I recheck the default.py and modify the random seed to ensure the same data distribution across clients in paper. You can retry the experiments. Sometimes, different hardware also resulting different performance gains. If you have any more problems, feel free to reach me directly by email.
train_cls_local_counts_dict = {0: {2: 704, 3: 1, 4: 1219, 5: 236, 6: 1061, 8: 70, 9: 29}, 1: {0: 13, 1: 774, 3: 2725, 6: 91, 7: 295, 8: 1}, 2: {0: 127, 1: 22, 3: 3, 7: 200, 8: 14, 9: 1752}, 3: {0: 6, 3: 6, 4: 276, 5: 8, 7: 1, 8: 20, 9: 3219}, 4: {0: 826, 1: 291, 2: 102, 3: 10, 4: 3336, 5: 1142}, 5: {0: 2, 1: 2099, 2: 3266}, 6: {1: 16, 2: 543, 3: 154, 4: 123, 5: 74, 7: 4503}, 7: {0: 2722, 2: 159, 3: 2096, 6: 2560}, 8: {0: 1303, 1: 1797, 2: 64, 3: 4, 4: 45, 5: 3539}, 9: {0: 1, 1: 1, 2: 162, 3: 1, 4: 1, 5: 1, 6: 1288, 7: 1, 8: 4895}}
Linux-4.4.0-142-generic-x86_64-with-glibc2.17 GPU type GeForce RTX 3090 python=3.8.16=h7a1cb2a_2 pytorch=1.8.0=py3.8_cuda11.1_cudnn8.0.5_0
I notice that you log the test_accuracy after testing each batch in normal_trainer.test_on_server_for_round
, which may be inappropriate. So I only log the test_acc_avg.avg
once all samples are processed, as generally done. I don't know if the reported results are obtained in the former way.

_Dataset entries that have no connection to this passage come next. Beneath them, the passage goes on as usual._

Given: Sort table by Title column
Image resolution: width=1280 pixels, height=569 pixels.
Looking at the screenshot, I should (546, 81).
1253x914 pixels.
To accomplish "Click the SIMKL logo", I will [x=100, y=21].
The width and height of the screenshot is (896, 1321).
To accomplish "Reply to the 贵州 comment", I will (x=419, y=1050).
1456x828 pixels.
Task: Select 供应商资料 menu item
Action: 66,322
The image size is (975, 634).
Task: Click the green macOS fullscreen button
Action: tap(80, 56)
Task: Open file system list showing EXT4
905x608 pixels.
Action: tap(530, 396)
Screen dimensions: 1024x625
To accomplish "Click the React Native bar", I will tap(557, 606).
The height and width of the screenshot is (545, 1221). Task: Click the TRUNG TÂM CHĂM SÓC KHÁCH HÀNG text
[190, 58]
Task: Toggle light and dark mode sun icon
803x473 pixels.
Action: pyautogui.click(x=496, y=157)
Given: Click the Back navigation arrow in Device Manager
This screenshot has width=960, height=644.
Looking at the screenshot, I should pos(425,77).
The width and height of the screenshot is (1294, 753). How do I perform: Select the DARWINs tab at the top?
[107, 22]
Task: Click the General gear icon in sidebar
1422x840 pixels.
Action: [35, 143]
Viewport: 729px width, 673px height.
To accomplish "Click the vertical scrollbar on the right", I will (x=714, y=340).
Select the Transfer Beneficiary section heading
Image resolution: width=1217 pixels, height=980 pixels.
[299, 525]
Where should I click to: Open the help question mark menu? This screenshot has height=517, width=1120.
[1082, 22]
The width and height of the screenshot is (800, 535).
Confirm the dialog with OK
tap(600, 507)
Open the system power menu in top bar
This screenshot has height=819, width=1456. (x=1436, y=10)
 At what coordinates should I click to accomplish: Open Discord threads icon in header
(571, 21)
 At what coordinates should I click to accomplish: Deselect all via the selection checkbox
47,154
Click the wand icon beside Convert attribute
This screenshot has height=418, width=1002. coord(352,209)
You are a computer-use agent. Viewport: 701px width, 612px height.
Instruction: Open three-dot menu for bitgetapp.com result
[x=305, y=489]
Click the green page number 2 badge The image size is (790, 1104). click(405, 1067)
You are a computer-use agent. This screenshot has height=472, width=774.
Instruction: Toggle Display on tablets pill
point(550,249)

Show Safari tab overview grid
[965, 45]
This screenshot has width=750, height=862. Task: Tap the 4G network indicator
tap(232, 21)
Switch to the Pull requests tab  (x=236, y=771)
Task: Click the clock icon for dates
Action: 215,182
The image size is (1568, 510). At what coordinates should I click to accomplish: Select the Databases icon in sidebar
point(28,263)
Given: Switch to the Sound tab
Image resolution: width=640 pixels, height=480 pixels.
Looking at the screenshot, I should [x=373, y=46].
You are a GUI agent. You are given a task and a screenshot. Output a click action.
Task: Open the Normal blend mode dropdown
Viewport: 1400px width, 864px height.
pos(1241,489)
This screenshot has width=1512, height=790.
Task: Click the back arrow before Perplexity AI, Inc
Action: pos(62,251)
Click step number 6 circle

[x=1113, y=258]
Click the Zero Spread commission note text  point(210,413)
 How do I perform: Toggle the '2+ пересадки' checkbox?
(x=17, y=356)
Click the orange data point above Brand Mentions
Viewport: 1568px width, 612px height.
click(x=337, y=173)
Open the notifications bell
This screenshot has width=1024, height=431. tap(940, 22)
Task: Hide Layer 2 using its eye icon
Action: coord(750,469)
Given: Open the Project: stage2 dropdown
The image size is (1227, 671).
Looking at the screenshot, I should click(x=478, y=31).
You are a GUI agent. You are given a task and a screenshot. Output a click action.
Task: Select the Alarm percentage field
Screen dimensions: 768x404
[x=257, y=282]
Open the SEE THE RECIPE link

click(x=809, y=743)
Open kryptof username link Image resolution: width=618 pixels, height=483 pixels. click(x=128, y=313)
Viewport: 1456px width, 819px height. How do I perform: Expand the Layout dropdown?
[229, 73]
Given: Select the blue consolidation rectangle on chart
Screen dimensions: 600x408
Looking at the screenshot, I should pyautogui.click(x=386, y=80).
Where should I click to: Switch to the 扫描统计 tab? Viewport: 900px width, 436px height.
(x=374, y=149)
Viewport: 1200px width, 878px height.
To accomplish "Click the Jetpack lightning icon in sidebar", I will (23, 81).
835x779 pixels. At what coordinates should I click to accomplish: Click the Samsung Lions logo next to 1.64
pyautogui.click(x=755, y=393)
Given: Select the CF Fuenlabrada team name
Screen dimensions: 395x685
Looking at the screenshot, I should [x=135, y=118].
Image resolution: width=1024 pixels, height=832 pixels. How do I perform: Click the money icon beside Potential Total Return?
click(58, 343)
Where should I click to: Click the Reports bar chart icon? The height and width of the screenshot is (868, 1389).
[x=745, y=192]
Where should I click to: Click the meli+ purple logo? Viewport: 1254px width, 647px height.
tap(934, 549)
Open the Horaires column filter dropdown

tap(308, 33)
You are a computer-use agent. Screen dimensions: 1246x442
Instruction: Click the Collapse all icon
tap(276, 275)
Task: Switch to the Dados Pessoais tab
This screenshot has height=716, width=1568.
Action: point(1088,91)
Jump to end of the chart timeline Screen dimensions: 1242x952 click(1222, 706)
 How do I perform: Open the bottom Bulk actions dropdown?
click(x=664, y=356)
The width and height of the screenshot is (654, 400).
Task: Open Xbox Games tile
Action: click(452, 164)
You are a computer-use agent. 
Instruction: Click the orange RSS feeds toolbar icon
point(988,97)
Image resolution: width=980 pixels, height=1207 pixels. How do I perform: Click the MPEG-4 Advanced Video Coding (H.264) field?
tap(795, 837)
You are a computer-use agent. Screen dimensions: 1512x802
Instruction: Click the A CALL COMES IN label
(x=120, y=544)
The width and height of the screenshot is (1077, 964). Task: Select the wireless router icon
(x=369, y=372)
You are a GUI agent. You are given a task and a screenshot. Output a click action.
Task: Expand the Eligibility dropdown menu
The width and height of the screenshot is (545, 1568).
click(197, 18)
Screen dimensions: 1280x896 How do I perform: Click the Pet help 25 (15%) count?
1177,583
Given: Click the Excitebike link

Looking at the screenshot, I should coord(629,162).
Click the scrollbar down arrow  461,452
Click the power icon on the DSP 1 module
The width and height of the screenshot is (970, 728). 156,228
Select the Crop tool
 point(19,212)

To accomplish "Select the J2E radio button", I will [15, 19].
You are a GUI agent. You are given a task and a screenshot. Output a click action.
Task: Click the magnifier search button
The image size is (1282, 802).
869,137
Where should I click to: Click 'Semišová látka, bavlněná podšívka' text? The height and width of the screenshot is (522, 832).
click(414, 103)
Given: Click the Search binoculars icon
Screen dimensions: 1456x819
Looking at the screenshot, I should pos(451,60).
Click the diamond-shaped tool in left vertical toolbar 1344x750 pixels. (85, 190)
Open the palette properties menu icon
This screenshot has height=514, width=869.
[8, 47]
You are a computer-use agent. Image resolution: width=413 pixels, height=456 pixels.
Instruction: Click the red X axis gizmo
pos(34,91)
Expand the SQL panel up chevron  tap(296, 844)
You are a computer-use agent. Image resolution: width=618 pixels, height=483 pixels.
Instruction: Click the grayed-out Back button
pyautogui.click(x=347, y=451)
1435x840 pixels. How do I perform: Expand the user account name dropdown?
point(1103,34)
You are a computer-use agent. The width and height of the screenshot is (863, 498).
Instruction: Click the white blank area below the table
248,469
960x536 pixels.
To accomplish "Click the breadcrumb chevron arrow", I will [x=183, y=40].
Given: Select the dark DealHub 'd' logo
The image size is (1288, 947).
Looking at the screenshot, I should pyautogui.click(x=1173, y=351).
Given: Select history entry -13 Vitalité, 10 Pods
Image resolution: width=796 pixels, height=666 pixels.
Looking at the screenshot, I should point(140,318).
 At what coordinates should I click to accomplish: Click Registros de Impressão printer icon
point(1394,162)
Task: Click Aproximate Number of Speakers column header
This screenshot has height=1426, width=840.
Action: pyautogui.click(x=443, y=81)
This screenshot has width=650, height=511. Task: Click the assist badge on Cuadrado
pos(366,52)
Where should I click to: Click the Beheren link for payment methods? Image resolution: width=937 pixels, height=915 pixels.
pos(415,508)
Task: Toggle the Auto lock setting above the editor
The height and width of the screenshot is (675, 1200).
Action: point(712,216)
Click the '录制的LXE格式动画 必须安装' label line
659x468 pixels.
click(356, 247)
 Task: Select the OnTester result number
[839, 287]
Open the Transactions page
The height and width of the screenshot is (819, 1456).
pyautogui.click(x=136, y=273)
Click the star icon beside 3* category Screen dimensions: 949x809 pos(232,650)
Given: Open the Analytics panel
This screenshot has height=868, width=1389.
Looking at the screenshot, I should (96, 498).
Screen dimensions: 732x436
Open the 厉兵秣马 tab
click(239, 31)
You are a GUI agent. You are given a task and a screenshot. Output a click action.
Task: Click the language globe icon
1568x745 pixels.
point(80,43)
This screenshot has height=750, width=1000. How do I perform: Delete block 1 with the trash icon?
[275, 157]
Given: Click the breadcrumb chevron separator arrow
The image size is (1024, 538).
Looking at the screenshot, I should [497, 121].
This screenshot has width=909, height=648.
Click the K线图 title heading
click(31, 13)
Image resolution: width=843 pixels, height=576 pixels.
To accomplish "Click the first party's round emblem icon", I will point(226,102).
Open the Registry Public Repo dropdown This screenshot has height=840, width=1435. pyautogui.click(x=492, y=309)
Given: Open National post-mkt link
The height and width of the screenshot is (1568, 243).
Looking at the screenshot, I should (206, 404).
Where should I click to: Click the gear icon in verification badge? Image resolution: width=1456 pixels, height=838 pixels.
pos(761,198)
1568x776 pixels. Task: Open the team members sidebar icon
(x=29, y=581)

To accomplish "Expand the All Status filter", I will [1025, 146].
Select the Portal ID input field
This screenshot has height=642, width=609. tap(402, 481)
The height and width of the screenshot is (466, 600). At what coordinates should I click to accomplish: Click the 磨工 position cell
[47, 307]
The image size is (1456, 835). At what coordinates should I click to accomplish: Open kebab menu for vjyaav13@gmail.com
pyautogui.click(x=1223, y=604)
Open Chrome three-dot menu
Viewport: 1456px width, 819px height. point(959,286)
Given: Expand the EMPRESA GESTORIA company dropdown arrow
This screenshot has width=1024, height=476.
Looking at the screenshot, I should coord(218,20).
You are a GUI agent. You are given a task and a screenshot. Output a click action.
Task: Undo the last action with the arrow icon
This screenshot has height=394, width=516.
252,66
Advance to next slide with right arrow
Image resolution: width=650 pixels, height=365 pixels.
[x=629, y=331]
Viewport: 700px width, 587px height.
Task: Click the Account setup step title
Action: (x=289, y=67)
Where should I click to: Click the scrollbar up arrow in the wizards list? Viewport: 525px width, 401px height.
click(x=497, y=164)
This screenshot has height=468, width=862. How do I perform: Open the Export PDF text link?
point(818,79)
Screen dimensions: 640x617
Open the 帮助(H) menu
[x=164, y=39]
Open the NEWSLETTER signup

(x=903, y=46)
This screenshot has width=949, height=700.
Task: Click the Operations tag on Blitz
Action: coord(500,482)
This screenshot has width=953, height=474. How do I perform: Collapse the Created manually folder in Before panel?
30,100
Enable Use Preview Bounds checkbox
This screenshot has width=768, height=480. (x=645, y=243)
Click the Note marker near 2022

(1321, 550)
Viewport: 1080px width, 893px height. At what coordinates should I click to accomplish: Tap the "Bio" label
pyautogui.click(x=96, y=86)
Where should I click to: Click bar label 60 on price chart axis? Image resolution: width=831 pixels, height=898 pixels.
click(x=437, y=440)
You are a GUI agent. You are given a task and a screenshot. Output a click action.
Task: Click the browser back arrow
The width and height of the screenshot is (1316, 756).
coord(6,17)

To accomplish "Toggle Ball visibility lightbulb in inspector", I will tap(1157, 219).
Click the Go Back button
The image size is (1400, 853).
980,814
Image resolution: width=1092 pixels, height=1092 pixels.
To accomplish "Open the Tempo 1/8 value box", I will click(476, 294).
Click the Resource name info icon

You can try random seed 0 with the following data distribution: {0: {0: 976, 1: 1632, 2: 18, 3: 1120, 5: 132, 7: 636, 8: 3101}, 1: {1: 1, 5: 59, 7: 3, 8: 851, 9: 4228}, 2: {1: 814, 2: 212, 3: 3735, 5: 2737}, 3: {0: 46, 1: 291, 3: 4, 8: 401, 9: 123}, 4: {0: 125, 2: 1, 3: 137, 4: 1476, 6: 303, 8: 642, 9: 47}, 5: {0: 1923, 1: 381, 2: 3826}, 6: {1: 334, 2: 3, 3: 3, 4: 2477, 5: 2055, 7: 1543}, 7: {0: 6, 1: 1546, 2: 881, 7: 591, 8: 4, 9: 6}, 8: {0: 435, 2: 58, 4: 1046, 5: 16, 6: 4536}, 9: {0: 1489, 1: 1, 2: 1, 3: 1, 4: 1, 5: 1, 6: 161, 7: 2227, 8: 1, 9: 596}. And we report total ACC in our paper.
There may be something wrong with SCAFFOLD agorithm. The training loss is 'None'.
You can try a smaller learning rate like 0.001 and 0.0001
I will check SCAFFOLD.
Thanks.
Thanks for the awesome work. I find in the code that you actually share two views of the same data (i.e. share_data1, share_data2). My question is : 1) To my understanding, sharing multiple views of the same data can potentially improve model performance by providing complementary information, will the performance drop if only one view is shared? 2) combining them can provide a more comprehensive understanding of the underlying data distribution, will this lead to more privacy leakage?